Posted by michael on from the falling-down dept.

neutron_p writes "The so-called "falling paper" problem has long intrigued scientists. James C. Maxwell pondered the tumbling motions of playing cards in 1853. Why don't flat things fall straight down? Pieces of paper fall down, then rise into the air, then glide along, then again rise... It occurs in a seemingly chaotic manner. Now researchers at Cornell University have solved the falling paper problem by calculating the motions of a scientific journal page in flight and there were a few surprises." There's also a story in the Cornell Sun.

20 of 325 comments (clear)

  1. The site is already getting quite slow... by IversenX · · Score: 5, Informative

    better save it here for posterity :-)

    Image: The seemingly chaotic motions of this page from a scientific journal became part of a computer modeling exercise to show why flat things don't fall straight down., J. Wang and U. Pensavento/Cornell University. Copyright Physical Review Letters 2004

    The same falling-paper principles apply, the physicists believe, to naturally flat things like leaves. If they are right, Wang and Pensavento may have finally solved the mystery of why autumn leaves depart from a neighbor's tree on a windless day . . .

    . . . rise into the air . . . . . . rise again . . .

    . . . glide along . . .

    . . . and have to be raked from yards that don't contain a single tree.

    As Wang explains, "Leaves and paper fall and rise in a seeming chaotic manner. As they fall, air swirls up around their edges, which makes them flutter and tumble. Because the flow changes dramatically around the sharp edges of leaves and paper, known as flow singularity, it makes the prediction of the falling trajectory a challenge."
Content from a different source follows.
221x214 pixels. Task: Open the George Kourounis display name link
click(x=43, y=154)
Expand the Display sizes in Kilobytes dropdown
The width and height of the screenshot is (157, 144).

    Among the first scientists to be intrigued by the behavior of falling paper was Scottish physicist James C. Maxwell, who pondered the tumbling motions of playing cards in 1853. But while Maxwell was a brilliant mathematician, he lacked the today's computer-modeling techniques, not to mention access to fast, powerful computers. Wang and Pensavento put those advanced tools to good use to show why the falling trajectory of thin flat things -- and the behavior of airflow and other forces -- is not predicted by the classical aerodynamic theory.

    "There were a few surprises," Wang notes. "We found the flat paper rises on its own as it falls, which would not happen if the force due to air is similar to that on an airfoil. Instead, the force depends strongly on the coupling between the rotating and translational motions of the object."

    Wang and Pesavento also showed that the falling-paper effect is almost twice as effective for slowing an object's descent, compared with the parachute effect (that is, if an object falls straight down). And that evidently benefits trees and other plants that need to disperse seeds some distance from the point of origin. Plants with flattened seedpods also take advantage of the falling-paper effect.

    The research was funded by National Science Foundation, the U.S. Air Force Office of Scientific Research and the Packard Foundation.

    Says the professor who does not use the falling-paper effect to grade student essays and forecast their future: "What is predictable is that as the autumn leaves tumble down, they drift in particular directions, depending on the way they turn. This may explain, Wang adds, "why you are getting the leaves from your neighbor."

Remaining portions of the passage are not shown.